Ainsi, durant la deuxième moitié du XXe siècle, il semble que les principes adoptés pour définir la vision d’une « interprétation historiquement correcte » soient véritablement fixés. Ces principes ont réellement provoqué une forme de rupture avec la tradition, pour s’imposer en tant que nouvelles bases de toute interprétation touchant au répertoire ancien. Ainsi, une nouvelle tradition prend place, avec une position ferme et peut-être, même, radicale.

Le retour attentionné aux traités anciens, aux intentions du compositeur, aux sources premières, aux instruments d’époque, à une tradition « lointaine », font tous partie des règles qui conditionnent désormais l’approche musicale du répertoire ancien.

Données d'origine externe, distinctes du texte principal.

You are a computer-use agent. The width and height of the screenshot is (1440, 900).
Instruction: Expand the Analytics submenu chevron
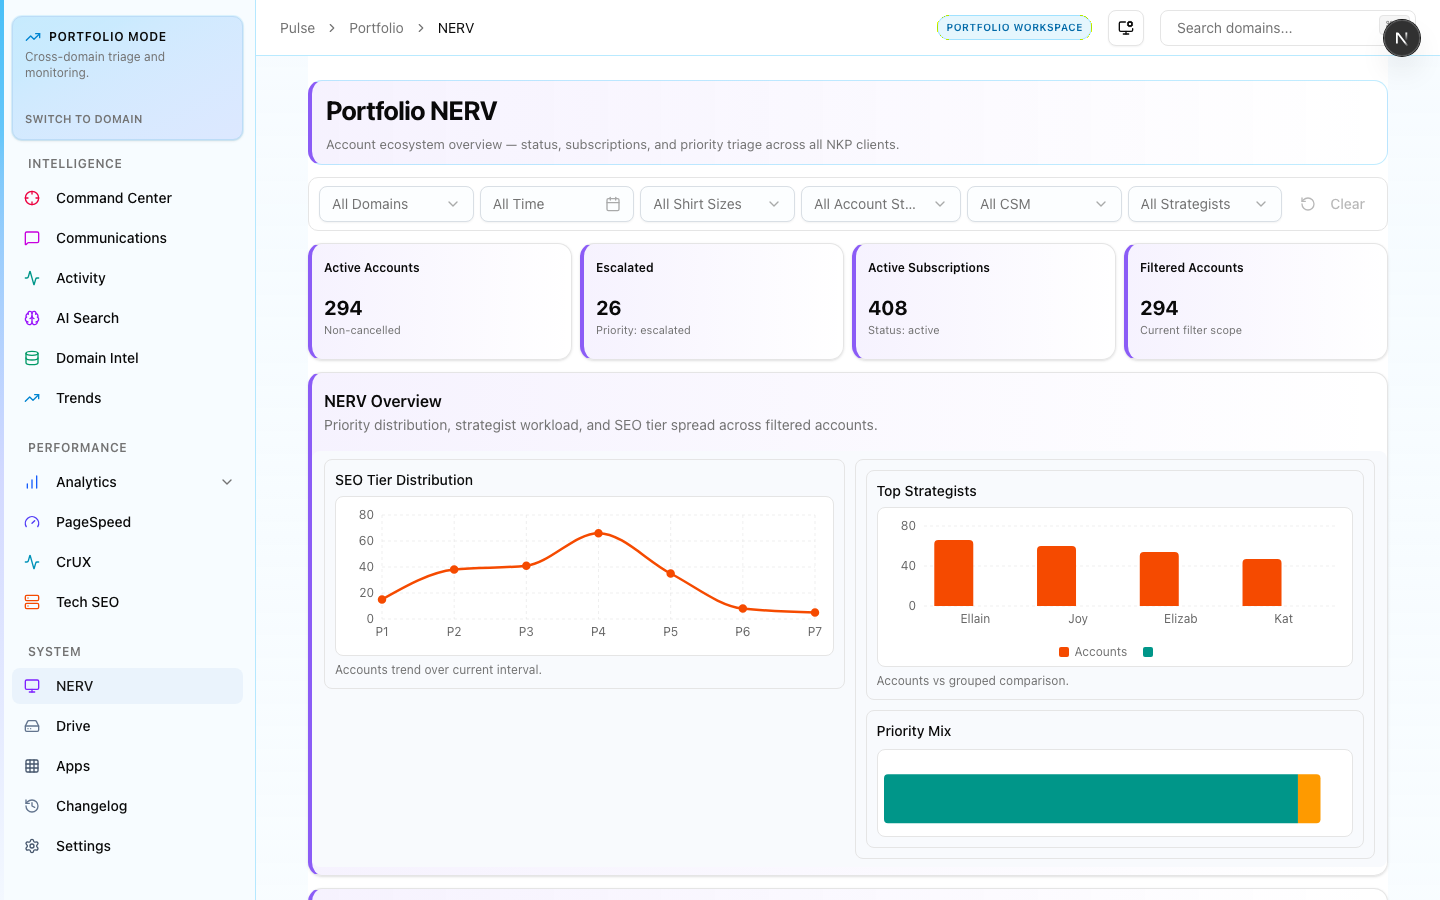point(227,482)
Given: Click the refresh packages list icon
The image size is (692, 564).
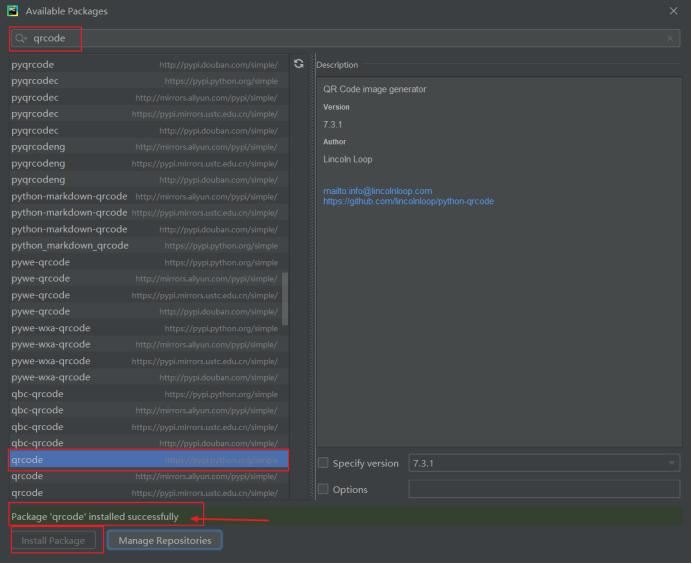Looking at the screenshot, I should [x=298, y=64].
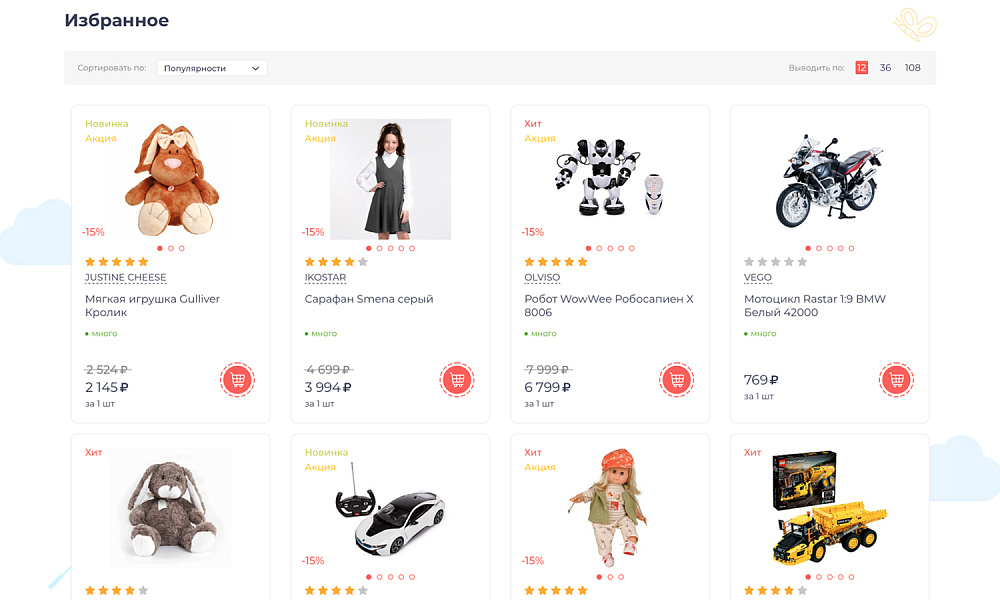The height and width of the screenshot is (600, 1000).
Task: Add WowWee robot to cart
Action: point(677,380)
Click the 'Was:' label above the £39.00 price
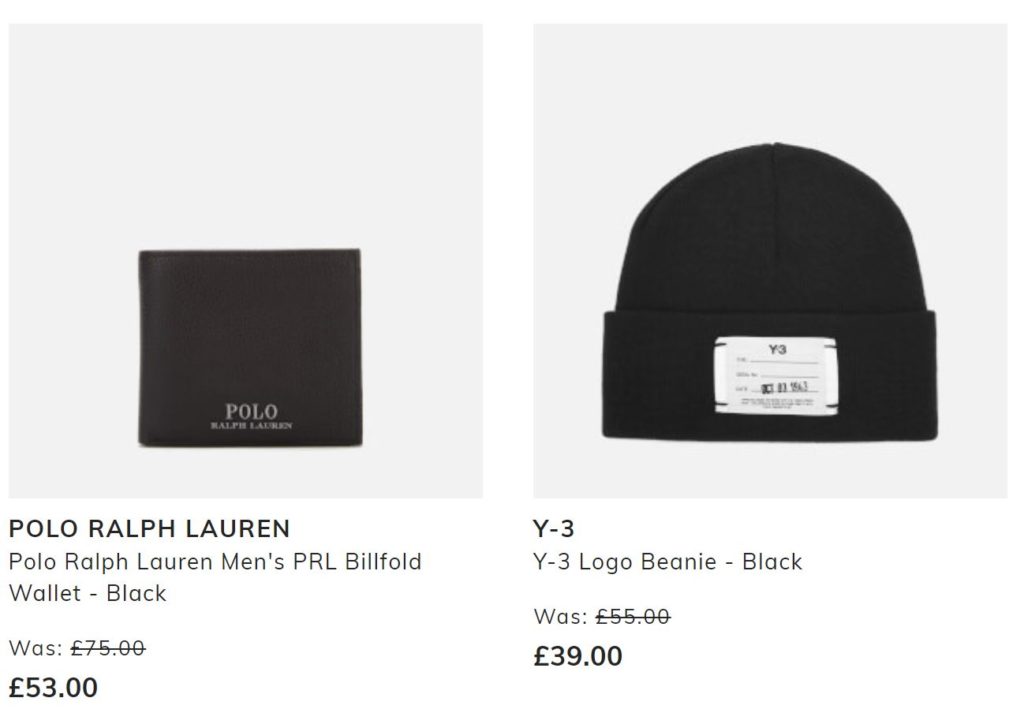Screen dimensions: 1024x724 tap(560, 617)
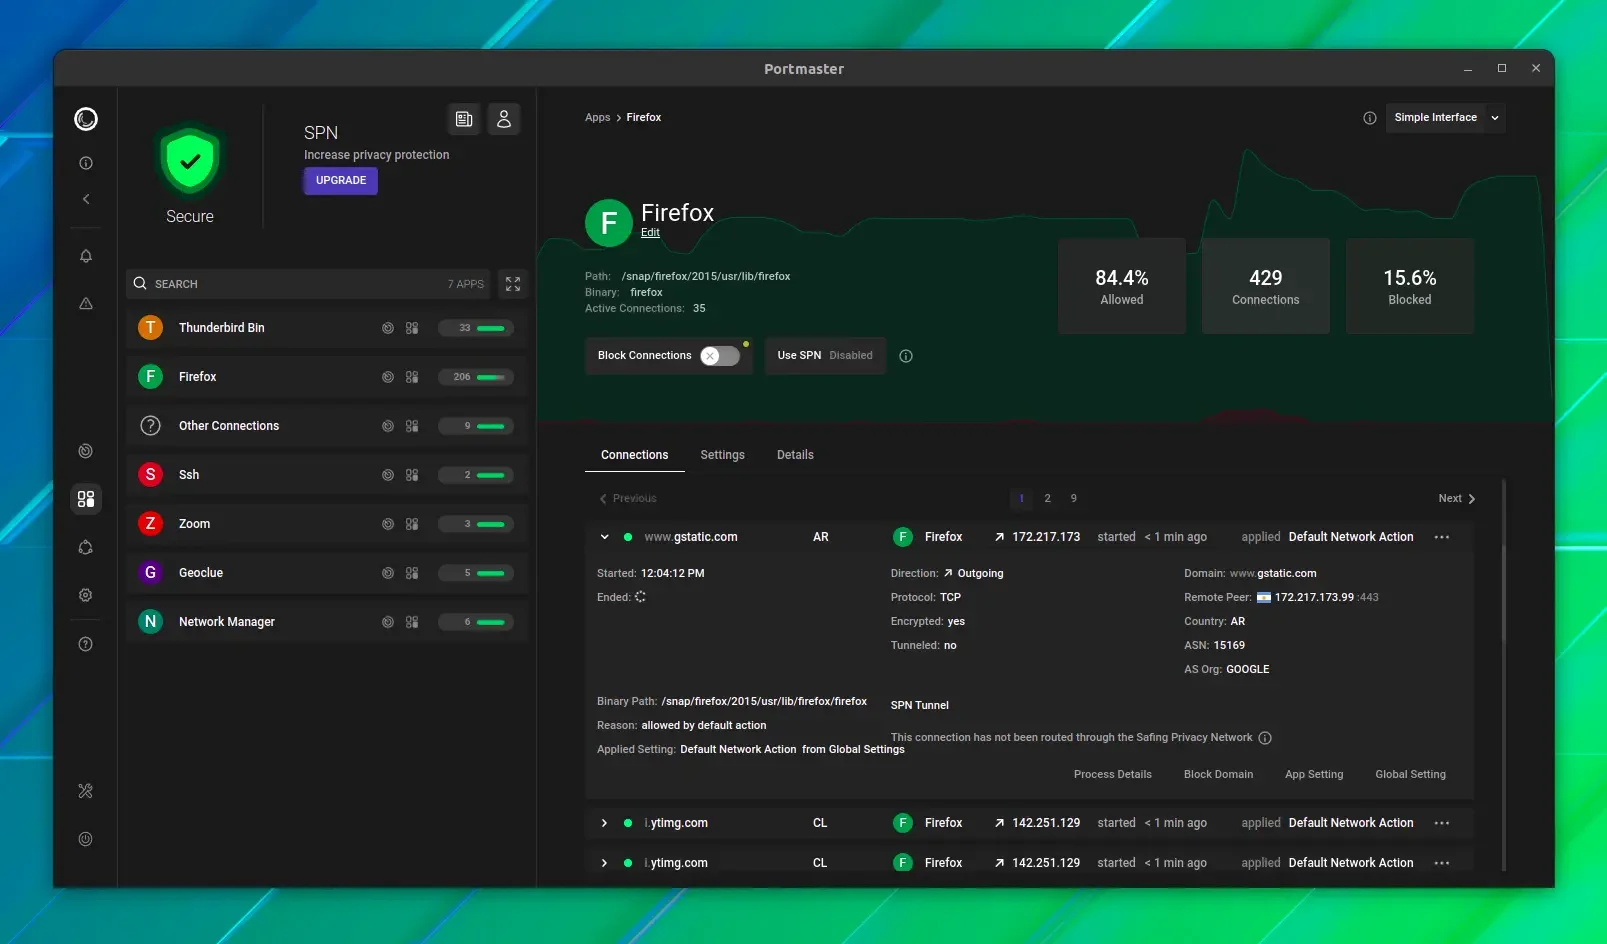Image resolution: width=1607 pixels, height=944 pixels.
Task: Open the SPN news document icon
Action: 464,119
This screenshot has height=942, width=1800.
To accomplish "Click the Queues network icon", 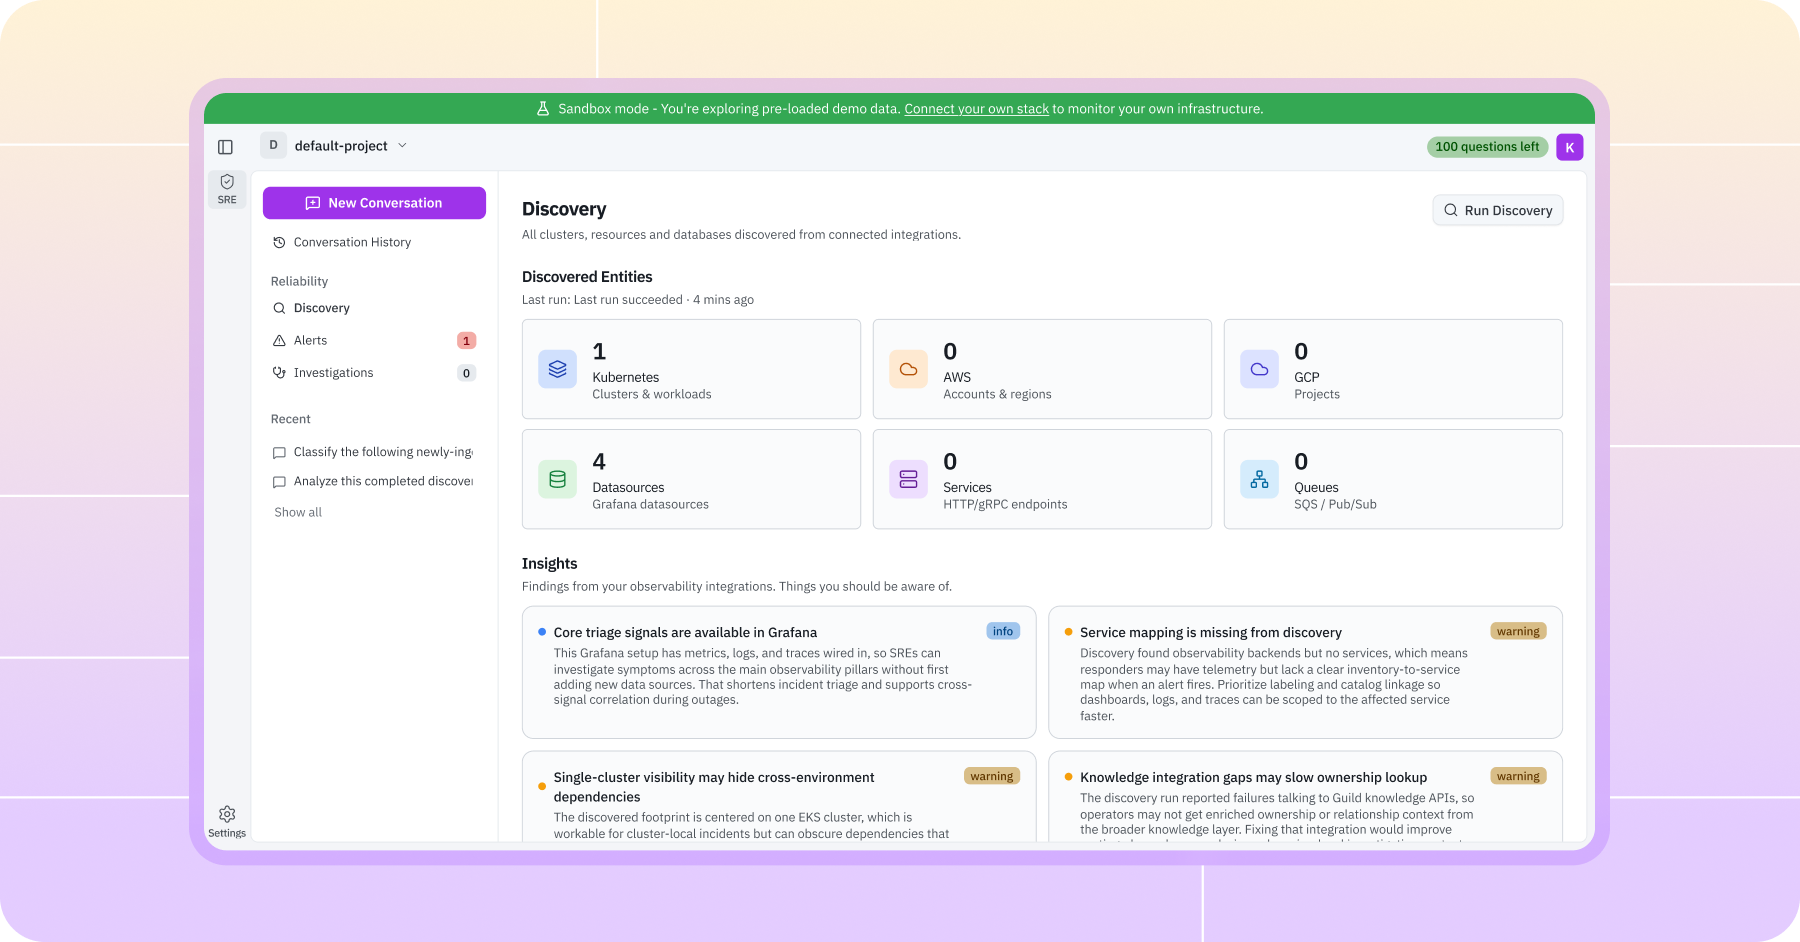I will click(1259, 479).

Il nous semble que cette nouvelle approche de l’œuvre interprétée, qu’elle soit ancienne ou plus récente, cherche constamment à mettre l’accent sur un ensemble de détails considérés comme prioritaires. Nous pouvons alors postuler l’existence d’une proximité de fait entre cette approche « historique » et celle des compositeurs modernes, qui ne laissent rien au hasard, portent des indications détaillées et très précises sur leurs partitions : c’est de ce point de vue que l’idéologie baroque trouve une correspondance plausible avec la pensée de l’avant-garde.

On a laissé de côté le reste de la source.